╭─ Data records

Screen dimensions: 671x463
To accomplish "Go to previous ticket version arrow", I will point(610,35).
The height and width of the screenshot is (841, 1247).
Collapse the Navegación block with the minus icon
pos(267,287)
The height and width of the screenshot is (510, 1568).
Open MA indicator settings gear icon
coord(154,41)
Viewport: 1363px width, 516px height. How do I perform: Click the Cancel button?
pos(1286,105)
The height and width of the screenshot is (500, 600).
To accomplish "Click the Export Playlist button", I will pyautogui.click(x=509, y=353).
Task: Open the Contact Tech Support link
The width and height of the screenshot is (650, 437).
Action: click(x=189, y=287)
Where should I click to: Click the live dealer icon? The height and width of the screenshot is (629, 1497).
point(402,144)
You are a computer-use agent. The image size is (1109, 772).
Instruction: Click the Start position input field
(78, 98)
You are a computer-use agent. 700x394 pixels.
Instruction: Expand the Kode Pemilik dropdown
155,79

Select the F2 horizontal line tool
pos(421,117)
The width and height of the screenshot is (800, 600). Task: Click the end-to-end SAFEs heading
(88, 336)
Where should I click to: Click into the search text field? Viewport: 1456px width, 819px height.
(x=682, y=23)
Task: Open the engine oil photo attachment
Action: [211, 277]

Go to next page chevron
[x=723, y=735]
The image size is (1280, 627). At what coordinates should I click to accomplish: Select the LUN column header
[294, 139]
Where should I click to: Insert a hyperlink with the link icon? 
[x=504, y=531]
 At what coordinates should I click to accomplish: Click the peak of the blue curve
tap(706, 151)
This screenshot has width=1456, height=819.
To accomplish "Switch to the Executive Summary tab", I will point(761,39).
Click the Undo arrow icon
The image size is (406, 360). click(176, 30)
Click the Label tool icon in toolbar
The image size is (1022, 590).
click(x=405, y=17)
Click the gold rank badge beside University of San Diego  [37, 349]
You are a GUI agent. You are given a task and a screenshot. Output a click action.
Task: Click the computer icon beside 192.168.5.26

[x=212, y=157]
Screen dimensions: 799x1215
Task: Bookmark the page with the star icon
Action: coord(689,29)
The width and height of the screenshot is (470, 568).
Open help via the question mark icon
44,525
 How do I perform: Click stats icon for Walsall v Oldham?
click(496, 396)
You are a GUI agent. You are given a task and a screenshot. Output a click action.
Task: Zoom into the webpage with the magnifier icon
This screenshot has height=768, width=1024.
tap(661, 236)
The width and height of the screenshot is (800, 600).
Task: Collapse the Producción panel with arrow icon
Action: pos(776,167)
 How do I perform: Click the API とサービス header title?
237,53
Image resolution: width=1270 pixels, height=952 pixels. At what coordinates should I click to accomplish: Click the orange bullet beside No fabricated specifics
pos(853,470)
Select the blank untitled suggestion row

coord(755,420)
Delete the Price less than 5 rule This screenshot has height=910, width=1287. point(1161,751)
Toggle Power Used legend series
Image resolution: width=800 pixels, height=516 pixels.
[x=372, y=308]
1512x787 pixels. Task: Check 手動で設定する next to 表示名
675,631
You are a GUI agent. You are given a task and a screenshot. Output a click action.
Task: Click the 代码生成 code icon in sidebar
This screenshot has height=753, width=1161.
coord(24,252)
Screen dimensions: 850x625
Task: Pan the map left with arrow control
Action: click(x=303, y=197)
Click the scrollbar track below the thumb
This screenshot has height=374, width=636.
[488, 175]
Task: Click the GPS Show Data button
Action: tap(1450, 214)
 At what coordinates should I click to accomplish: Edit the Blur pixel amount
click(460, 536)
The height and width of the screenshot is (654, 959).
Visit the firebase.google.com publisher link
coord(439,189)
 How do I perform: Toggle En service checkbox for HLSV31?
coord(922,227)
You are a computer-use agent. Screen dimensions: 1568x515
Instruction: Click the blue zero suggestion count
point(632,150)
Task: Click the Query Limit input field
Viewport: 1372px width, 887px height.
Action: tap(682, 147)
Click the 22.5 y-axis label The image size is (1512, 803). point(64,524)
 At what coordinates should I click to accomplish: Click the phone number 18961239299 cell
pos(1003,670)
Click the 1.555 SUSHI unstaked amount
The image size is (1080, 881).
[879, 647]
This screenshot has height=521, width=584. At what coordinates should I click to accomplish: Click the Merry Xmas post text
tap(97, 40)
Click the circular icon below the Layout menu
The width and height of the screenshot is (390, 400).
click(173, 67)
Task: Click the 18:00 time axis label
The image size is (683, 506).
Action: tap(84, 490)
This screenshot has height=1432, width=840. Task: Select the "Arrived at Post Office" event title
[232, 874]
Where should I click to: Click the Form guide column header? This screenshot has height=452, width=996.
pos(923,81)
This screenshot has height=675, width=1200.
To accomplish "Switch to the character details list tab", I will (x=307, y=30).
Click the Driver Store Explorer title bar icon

╰─

__Exercise requirements__: Repeat all the records. Match each line exactly.

__Response box__:
Screen dimensions: 671x463
To accomplish "Go to previous ticket version arrow", I will point(610,35).
The height and width of the screenshot is (841, 1247).
Collapse the Navegación block with the minus icon
pos(267,287)
The height and width of the screenshot is (510, 1568).
Open MA indicator settings gear icon
coord(154,41)
Viewport: 1363px width, 516px height. How do I perform: Click the Cancel button?
pos(1286,105)
The height and width of the screenshot is (500, 600).
To accomplish "Click the Export Playlist button", I will pyautogui.click(x=509, y=353).
Task: Open the Contact Tech Support link
The width and height of the screenshot is (650, 437).
Action: click(x=189, y=287)
Where should I click to: Click the live dealer icon? The height and width of the screenshot is (629, 1497).
point(402,144)
You are a computer-use agent. The image size is (1109, 772).
Instruction: Click the Start position input field
(78, 98)
You are a computer-use agent. 700x394 pixels.
Instruction: Expand the Kode Pemilik dropdown
155,79

Select the F2 horizontal line tool
pos(421,117)
The width and height of the screenshot is (800, 600). Task: Click the end-to-end SAFEs heading
(88, 336)
Where should I click to: Click into the search text field? Viewport: 1456px width, 819px height.
(x=682, y=23)
Task: Open the engine oil photo attachment
Action: [211, 277]

Go to next page chevron
[x=723, y=735]
The image size is (1280, 627). At what coordinates should I click to accomplish: Select the LUN column header
[294, 139]
Where should I click to: Insert a hyperlink with the link icon? 
[x=504, y=531]
 At what coordinates should I click to accomplish: Click the peak of the blue curve
tap(706, 151)
This screenshot has width=1456, height=819.
To accomplish "Switch to the Executive Summary tab", I will point(761,39).
Click the Undo arrow icon
The image size is (406, 360). click(176, 30)
Click the Label tool icon in toolbar
The image size is (1022, 590).
click(x=405, y=17)
Click the gold rank badge beside University of San Diego  [37, 349]
You are a GUI agent. You are given a task and a screenshot. Output a click action.
Task: Click the computer icon beside 192.168.5.26

[x=212, y=157]
Screen dimensions: 799x1215
Task: Bookmark the page with the star icon
Action: coord(689,29)
The width and height of the screenshot is (470, 568).
Open help via the question mark icon
44,525
 How do I perform: Click stats icon for Walsall v Oldham?
click(496, 396)
You are a GUI agent. You are given a task and a screenshot. Output a click action.
Task: Zoom into the webpage with the magnifier icon
This screenshot has height=768, width=1024.
tap(661, 236)
The width and height of the screenshot is (800, 600).
Task: Collapse the Producción panel with arrow icon
Action: pos(776,167)
 How do I perform: Click the API とサービス header title?
237,53
Image resolution: width=1270 pixels, height=952 pixels. At what coordinates should I click to accomplish: Click the orange bullet beside No fabricated specifics
pos(853,470)
Select the blank untitled suggestion row

coord(755,420)
Delete the Price less than 5 rule This screenshot has height=910, width=1287. point(1161,751)
Toggle Power Used legend series
Image resolution: width=800 pixels, height=516 pixels.
[x=372, y=308]
1512x787 pixels. Task: Check 手動で設定する next to 表示名
675,631
You are a GUI agent. You are given a task and a screenshot. Output a click action.
Task: Click the 代码生成 code icon in sidebar
This screenshot has height=753, width=1161.
coord(24,252)
Screen dimensions: 850x625
Task: Pan the map left with arrow control
Action: click(x=303, y=197)
Click the scrollbar track below the thumb
This screenshot has height=374, width=636.
[488, 175]
Task: Click the GPS Show Data button
Action: tap(1450, 214)
 At what coordinates should I click to accomplish: Edit the Blur pixel amount
click(460, 536)
The height and width of the screenshot is (654, 959).
Visit the firebase.google.com publisher link
coord(439,189)
 How do I perform: Toggle En service checkbox for HLSV31?
coord(922,227)
You are a computer-use agent. Screen dimensions: 1568x515
Instruction: Click the blue zero suggestion count
point(632,150)
Task: Click the Query Limit input field
Viewport: 1372px width, 887px height.
Action: tap(682, 147)
Click the 22.5 y-axis label The image size is (1512, 803). point(64,524)
 At what coordinates should I click to accomplish: Click the phone number 18961239299 cell
pos(1003,670)
Click the 1.555 SUSHI unstaked amount
The image size is (1080, 881).
[879, 647]
This screenshot has height=521, width=584. At what coordinates should I click to accomplish: Click the Merry Xmas post text
tap(97, 40)
Click the circular icon below the Layout menu
The width and height of the screenshot is (390, 400).
click(173, 67)
Task: Click the 18:00 time axis label
The image size is (683, 506).
Action: tap(84, 490)
This screenshot has height=1432, width=840. Task: Select the "Arrived at Post Office" event title
[232, 874]
Where should I click to: Click the Form guide column header? This screenshot has height=452, width=996.
pos(923,81)
This screenshot has height=675, width=1200.
To accomplish "Switch to the character details list tab", I will (x=307, y=30).
Click the Driver Store Explorer title bar icon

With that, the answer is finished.